- TASK REQUIREMENTS -
Lines with the word "Select" are the ones wanted. Copy each of them from the entries below.

---------------

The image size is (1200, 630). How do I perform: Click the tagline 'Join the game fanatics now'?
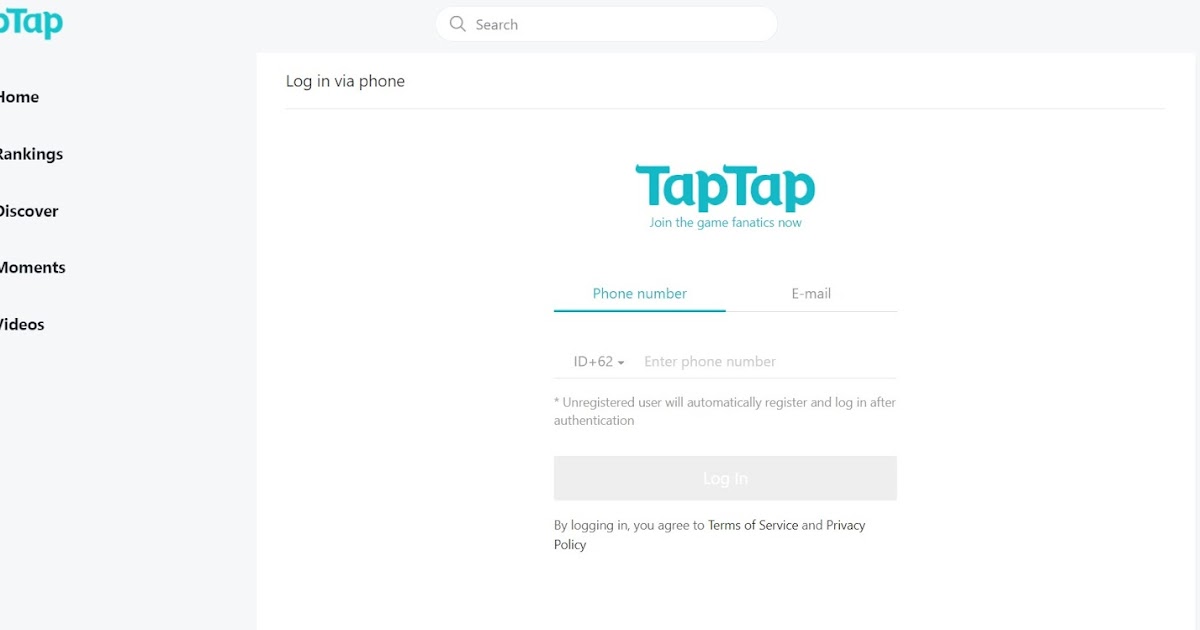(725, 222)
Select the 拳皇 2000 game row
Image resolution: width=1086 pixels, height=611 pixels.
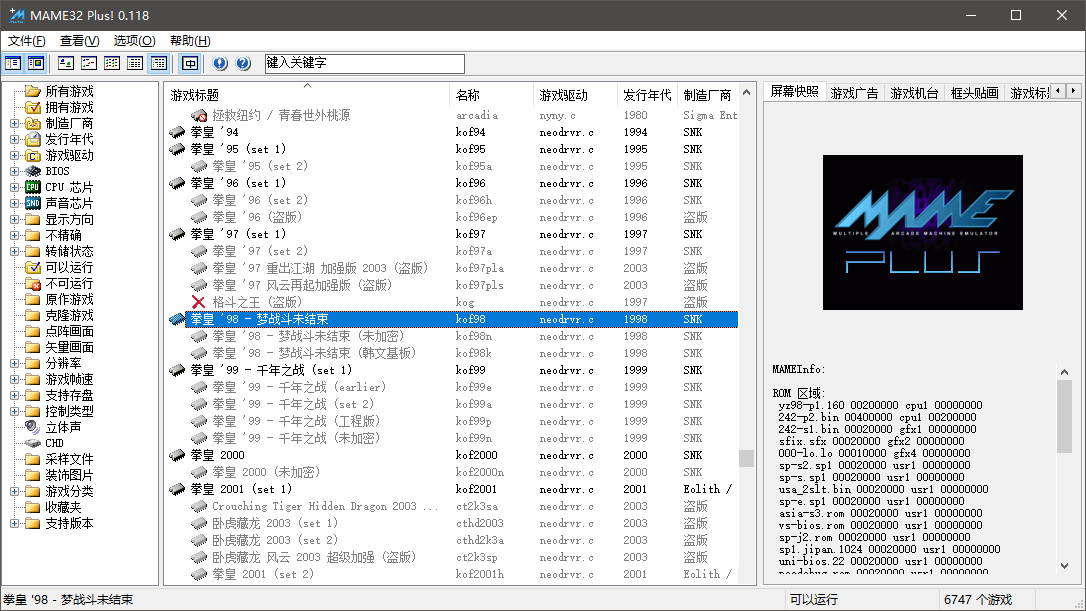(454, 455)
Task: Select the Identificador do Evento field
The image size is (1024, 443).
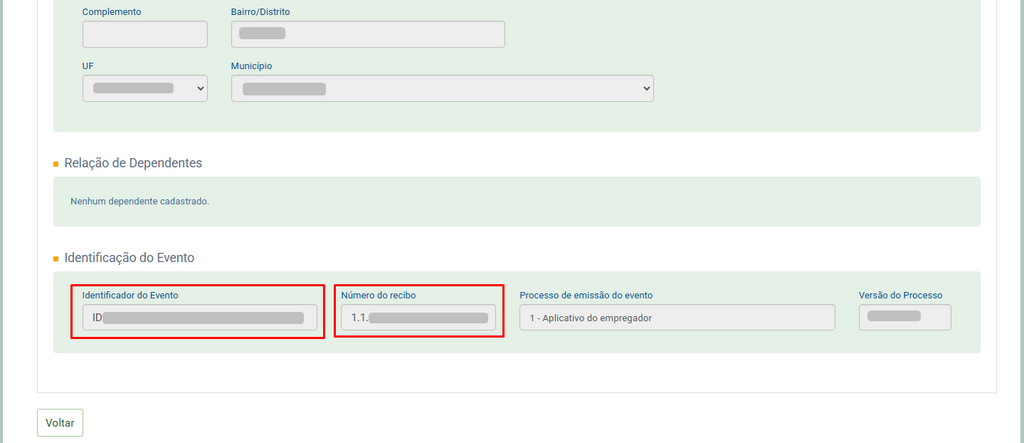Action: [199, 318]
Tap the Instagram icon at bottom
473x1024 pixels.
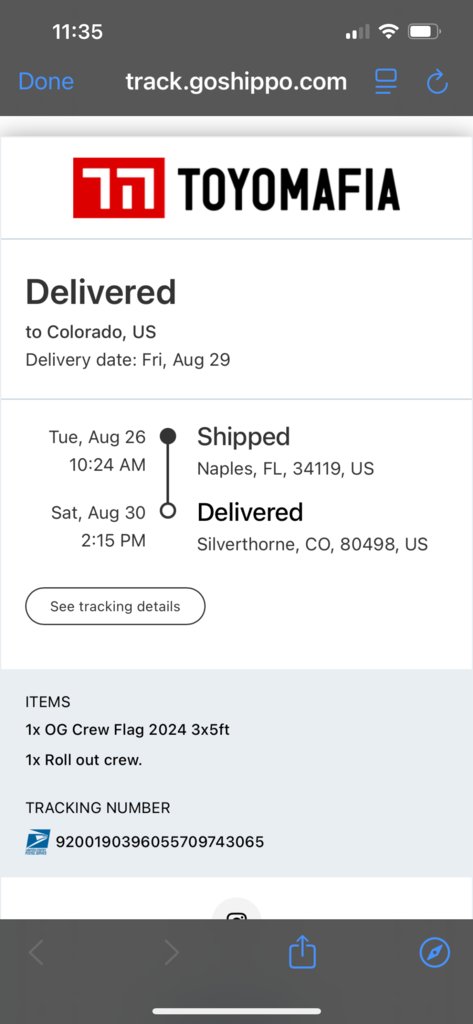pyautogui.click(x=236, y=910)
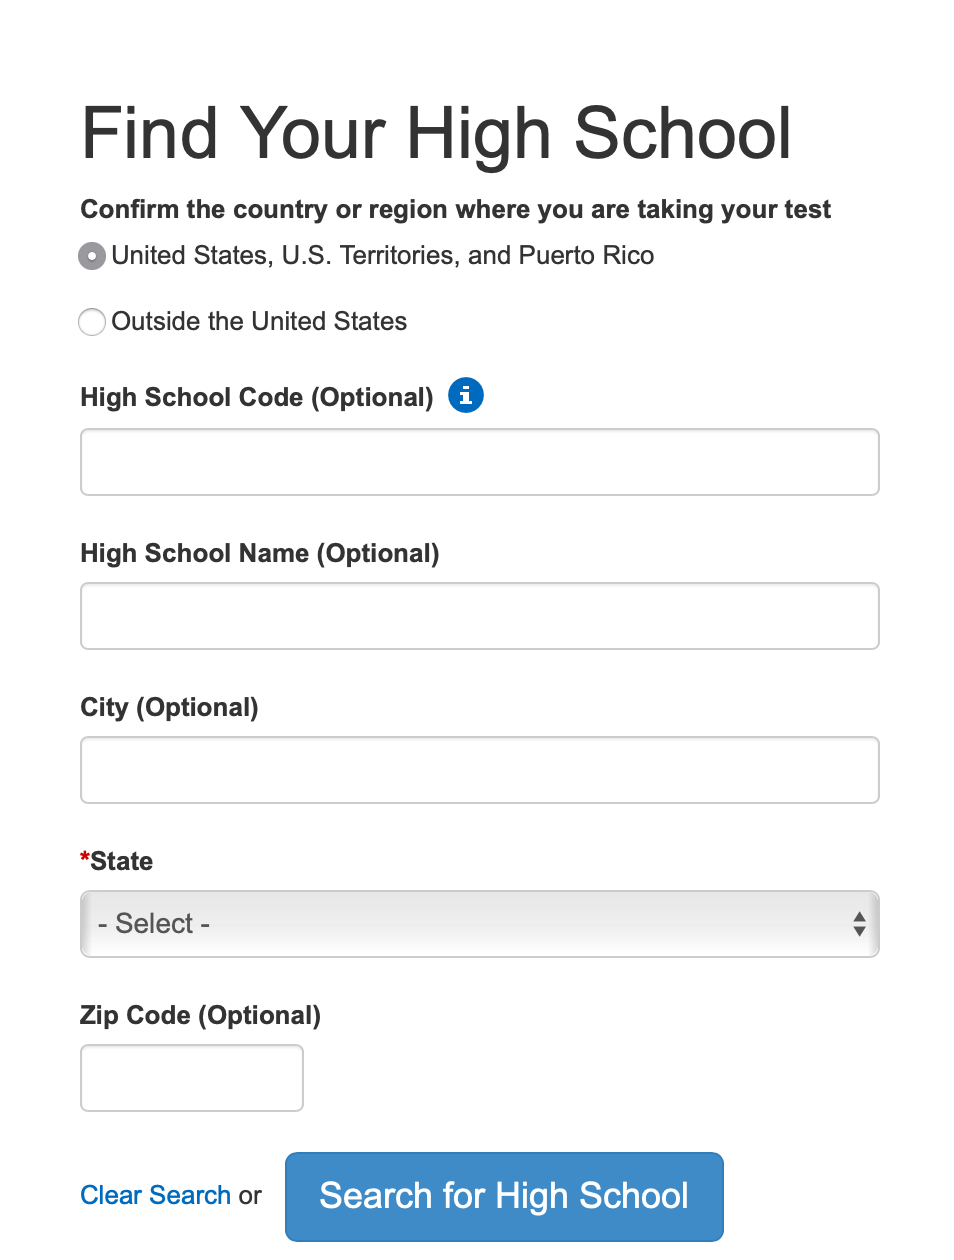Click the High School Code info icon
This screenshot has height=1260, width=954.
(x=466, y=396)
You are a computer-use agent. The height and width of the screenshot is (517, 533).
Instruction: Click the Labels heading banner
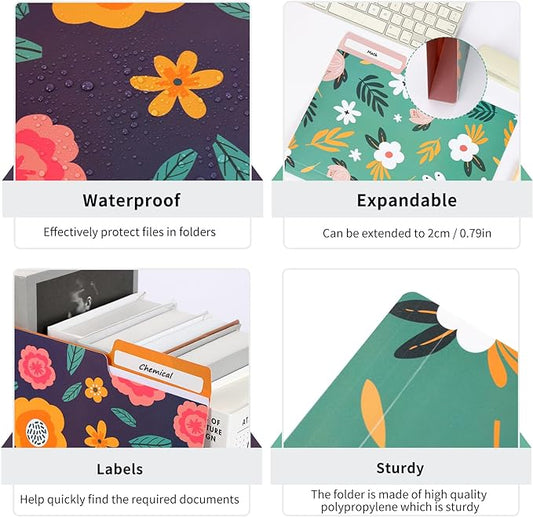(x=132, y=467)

---------------

- SOLUTION TO THE PROBLEM -
Select the 拳皇 2000 game row
Task: Select the Identificador do Evento field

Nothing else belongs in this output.